On Dec 26, 2015 4:05 PM, "Andrew Barnert" <abarnert@yahoo.com> wrote:
On Saturday, December 26, 2015 8:48 AM, Wes Turner <wes.turner@gmail.com>
wrote:
So,
Would I be correct in that, because of this regression in __repr__
behavior (elipsis instead of total information) from 2.x to 3.x, any tests that string compare __repr__ are now off?
No. 2.x did not provide total information. It used the exact same
__repr__ as 3.x. (If you can come up with a way to provide total information that's readable to both humans and the parser, I'm sure everyone would love to see it.)
Any tests that string compare __repr__ to test the equality of two lists
in 2.x will get the same results in 3.x. They're still probably bad tests, but no worse than before. The only difference is that the `...` is a valid literal in 3.x, so `[1, 2, [...]]` is a valid list display in 3.x, and it wasn't in 2.x. (Even there, tests that assume __repr__ equality are no more broken than before: a list containing 1, 2, and itself reprs as `[1, 2, [...]]`, while a list containing 1, 2, and a list containing `...` reprs as `[1, 2, [Ellipsis]]`, so they will not be mistakenly compared equal.) Got it, thanks! * https://docs.python.org/3/library/constants.html#Ellipsis * http://python-reference.readthedocs.org/ewhat-does-the-python-ellipsis-objec... * http://stackoverflow.com/questions/772124/what-does-the-python-ellipsis-obje...

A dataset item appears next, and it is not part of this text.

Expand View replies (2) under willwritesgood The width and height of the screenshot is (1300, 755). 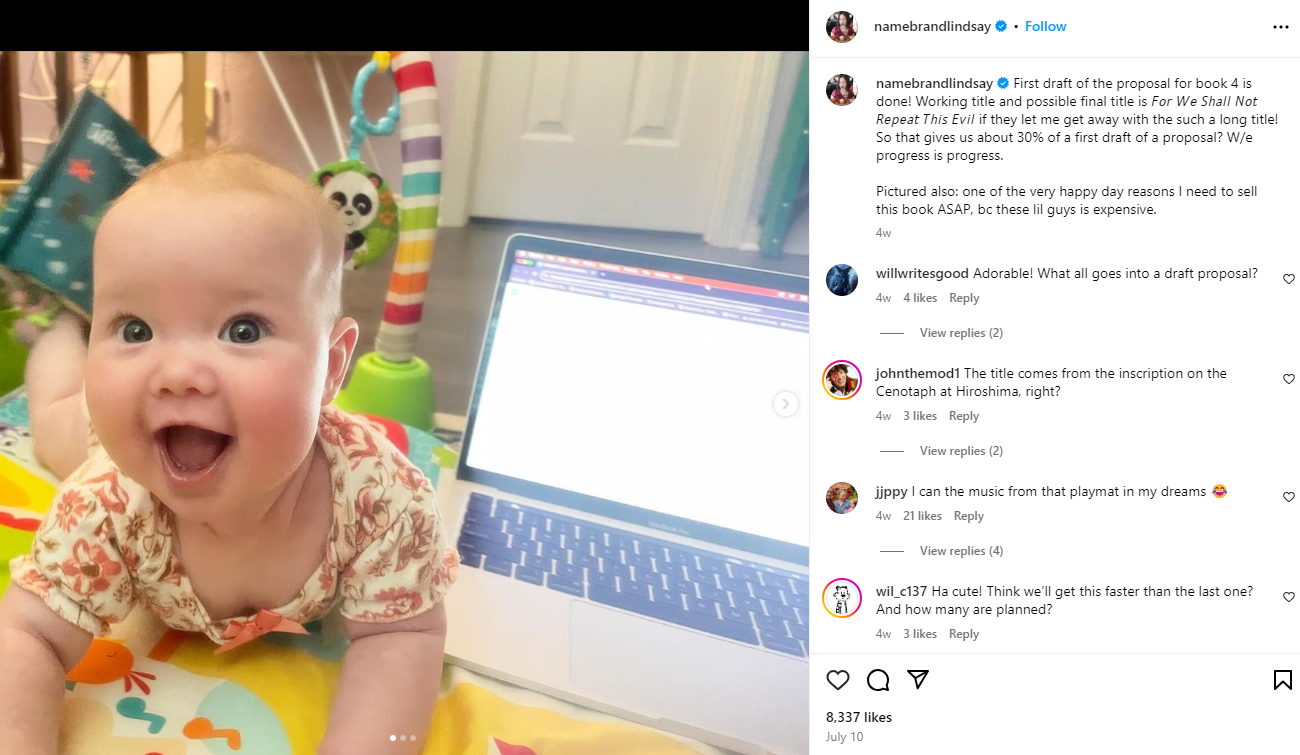(x=961, y=333)
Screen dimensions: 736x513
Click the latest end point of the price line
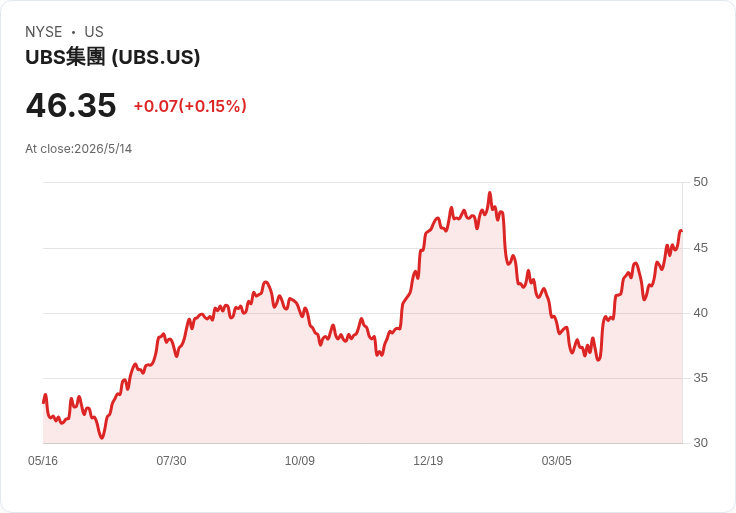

As Serhiy points out, there actually _is_ a regression here: tests that
depend on the fact that a circular list will raise a SyntaxError on eval(repr(x)) do break with 3.0. I doubt there were many such tests, given that nobody's noticed the problem until half a decade later, but I suppose that is a regression.
At any rate, I think what people are actually worried about here is not
the theoretical chance that such a regression might have happened 5 years ago, but the more practical fact that 3.x might be misleading to human beings in cases where 2.x wasn't. For example, if you mostly do 3.x NumPy stuff, you're used to passing ellipses around, and maybe even storing them in index arrays, but you rarely if ever see a circular list. So, when you see, say, `[[1], [2], [...]]` on the REPL, you may misinterpret it as meaning something different from what it does.
Andrew Barnert writes:
No. 2.x did not provide total information. It used the exact same __repr__ as 3.x. (If you can come up with a way to provide total information that's readable to both humans and the parser, I'm sure everyone would love to see it.)
Emacs Lisp has an option to (and some versions of Javascript used to borrow the same syntax) represent circular references and duplicate references with a syntax where the first reference has #N=(whatever) and other references as #N#. So, a circular list would be #1=(#1#); a list containing a reference to itself and two references to another list would be #1=(#1# #2=(3) #2#), etc. Emacs' parser supports it, Javascript's never did even on the versions that could produce the format. When the option is turned off, it substitutes circular references, but not duplicate references, with #N where N appears the level of nesting from the top of the expression where the outermost copy of the reference appears, a syntax which is not supported by its parser.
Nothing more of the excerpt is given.